Norfolk State put on probation by accreditors

Free Press wire reports | 12/16/2014, 6 a.m.
Norfolk State University is one step away from losing its accreditation.

Norfolk State University is one step away from losing its accreditation.

It has been placed on probation by its accrediting agency.

That’s a downgrade from the warning status the university was given a year ago by the Southern Association of Colleges and Schools, or SACS.

The accrediting agency announced the action Tuesday.

A warning is the lowest level sanction that SACS can issue. The next most serious is probation. The last option is withdrawing an institution’s accreditation.

Belle Wheelan, the president of SACS’ Commission on Colleges, provided a general list of more than a dozen requirements for accreditation that the organization says NSU has not met. They included requirements related to NSU’s finances, its governing board, compliance with policies and controls and stability.

One specific example she cited: The university did not provide a finished audit for the fiscal 2014 year.

SACS will post a more detailed statement on NSU’s probation Dec. 18 on its website, www.sacscoc.org, and provide more details to NSU in writing in January, Dr. Wheelan stated.

Efforts to reach Thomas N. Chewning of Richmond, the rector of NSU’s board of visitors, were unsuccessful.

In December 2013, the historically black university established in 1935 was placed on warning status, nearly four months after NSU President Tony Atwater was fired by the board of visitors.

SACS, which accredits colleges in 11 states, opened an investigation into NSU in the spring of 2013 after a host of problems came to light, namely the school’s failure to finish financial audits for two consecutive years.

In a July 2013 letter, SACS said it had found evidence of “significant” problems with NSU’s administration, governance and finances.

It also raised questions about the university’s two-year nursing program, which earlier in 2013 was prohibited from adding students because too few of its graduates were able to pass a national licensing exam.

Since then, the university has spent more than a year on turnaround efforts.

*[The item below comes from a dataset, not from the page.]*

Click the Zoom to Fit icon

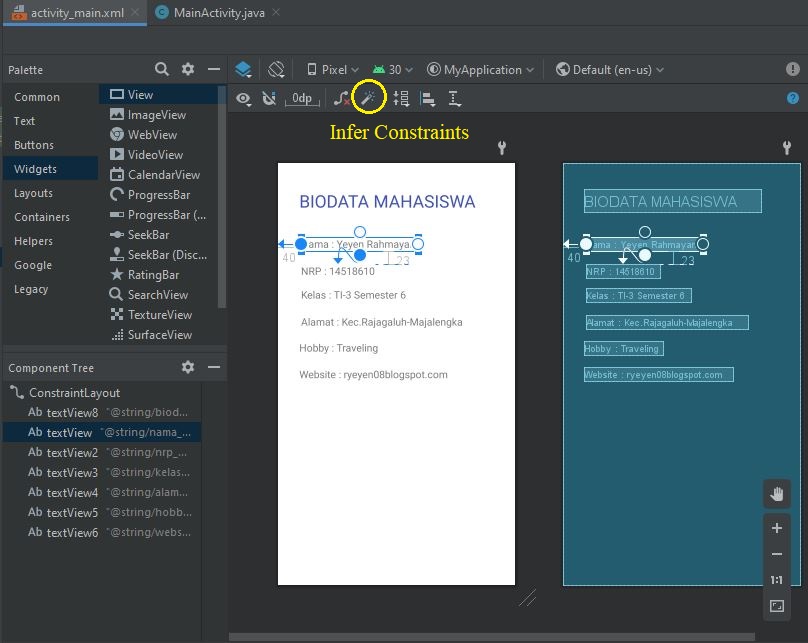point(777,605)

A SACS team spent two days on campus in September 2013.

The university’s leaders were given until this September to submit a report demonstrating that they had corrected the problems. The decision to downgrade NSU’s status was based on that report, SACS officials indicated.

NSU Interim President Eddie Moore Jr. and Dr. Wheelan offered differing views of the decision.

Mr. Moore, a former president of Virginia State University and St. Paul’s College, defended the progress NSU has made under his leadership.

Dr. Wheelan called the downgrade very serious and said more concerns “have been raised.”

Mr. Moore said he planned to meet with his cabinet to discuss the next course of action.